━━ Data to examine

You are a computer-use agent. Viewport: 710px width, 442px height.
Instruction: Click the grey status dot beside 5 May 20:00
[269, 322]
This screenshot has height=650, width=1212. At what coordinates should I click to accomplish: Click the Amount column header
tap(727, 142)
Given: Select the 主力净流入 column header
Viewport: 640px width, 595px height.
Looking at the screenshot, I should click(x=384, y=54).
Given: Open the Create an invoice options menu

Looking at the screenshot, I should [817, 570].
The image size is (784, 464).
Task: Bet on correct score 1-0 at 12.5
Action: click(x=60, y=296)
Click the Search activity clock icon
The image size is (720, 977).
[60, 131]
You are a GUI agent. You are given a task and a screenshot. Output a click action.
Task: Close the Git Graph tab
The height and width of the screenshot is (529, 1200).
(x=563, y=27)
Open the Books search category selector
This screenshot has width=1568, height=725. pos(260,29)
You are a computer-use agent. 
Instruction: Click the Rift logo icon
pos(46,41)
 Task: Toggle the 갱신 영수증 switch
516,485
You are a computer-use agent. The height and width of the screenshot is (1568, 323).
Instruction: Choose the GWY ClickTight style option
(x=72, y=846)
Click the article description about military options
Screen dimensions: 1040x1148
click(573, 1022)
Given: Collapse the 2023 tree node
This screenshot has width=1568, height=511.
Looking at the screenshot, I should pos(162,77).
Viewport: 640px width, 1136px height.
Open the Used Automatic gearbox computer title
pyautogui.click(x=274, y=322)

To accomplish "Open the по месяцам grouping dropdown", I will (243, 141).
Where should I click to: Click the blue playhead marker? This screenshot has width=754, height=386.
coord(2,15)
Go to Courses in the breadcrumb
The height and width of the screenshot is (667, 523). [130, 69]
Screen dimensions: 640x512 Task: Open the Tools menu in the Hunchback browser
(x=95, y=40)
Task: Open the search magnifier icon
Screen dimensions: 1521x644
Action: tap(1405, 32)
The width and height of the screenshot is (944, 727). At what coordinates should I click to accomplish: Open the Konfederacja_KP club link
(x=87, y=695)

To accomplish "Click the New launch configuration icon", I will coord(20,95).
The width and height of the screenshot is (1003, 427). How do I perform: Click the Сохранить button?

━━━━

Could you repeat every record above exactly as it stands?

You are a computer-use agent. Viewport: 710px width, 442px height.
Instruction: Click the grey status dot beside 5 May 20:00
[269, 322]
This screenshot has height=650, width=1212. At what coordinates should I click to accomplish: Click the Amount column header
tap(727, 142)
Given: Select the 主力净流入 column header
Viewport: 640px width, 595px height.
Looking at the screenshot, I should click(x=384, y=54).
Given: Open the Create an invoice options menu

Looking at the screenshot, I should [817, 570].
The image size is (784, 464).
Task: Bet on correct score 1-0 at 12.5
Action: click(x=60, y=296)
Click the Search activity clock icon
The image size is (720, 977).
[60, 131]
You are a GUI agent. You are given a task and a screenshot. Output a click action.
Task: Close the Git Graph tab
The height and width of the screenshot is (529, 1200).
(x=563, y=27)
Open the Books search category selector
This screenshot has width=1568, height=725. pos(260,29)
You are a computer-use agent. 
Instruction: Click the Rift logo icon
pos(46,41)
 Task: Toggle the 갱신 영수증 switch
516,485
You are a computer-use agent. The height and width of the screenshot is (1568, 323).
Instruction: Choose the GWY ClickTight style option
(x=72, y=846)
Click the article description about military options
Screen dimensions: 1040x1148
click(573, 1022)
Given: Collapse the 2023 tree node
This screenshot has width=1568, height=511.
Looking at the screenshot, I should pos(162,77).
Viewport: 640px width, 1136px height.
Open the Used Automatic gearbox computer title
pyautogui.click(x=274, y=322)

To accomplish "Open the по месяцам grouping dropdown", I will (243, 141).
Where should I click to: Click the blue playhead marker? This screenshot has width=754, height=386.
coord(2,15)
Go to Courses in the breadcrumb
The height and width of the screenshot is (667, 523). [130, 69]
Screen dimensions: 640x512 Task: Open the Tools menu in the Hunchback browser
(x=95, y=40)
Task: Open the search magnifier icon
Screen dimensions: 1521x644
Action: tap(1405, 32)
The width and height of the screenshot is (944, 727). At what coordinates should I click to accomplish: Open the Konfederacja_KP club link
(x=87, y=695)

To accomplish "Click the New launch configuration icon", I will coord(20,95).
The width and height of the screenshot is (1003, 427). How do I perform: Click the Сохранить button?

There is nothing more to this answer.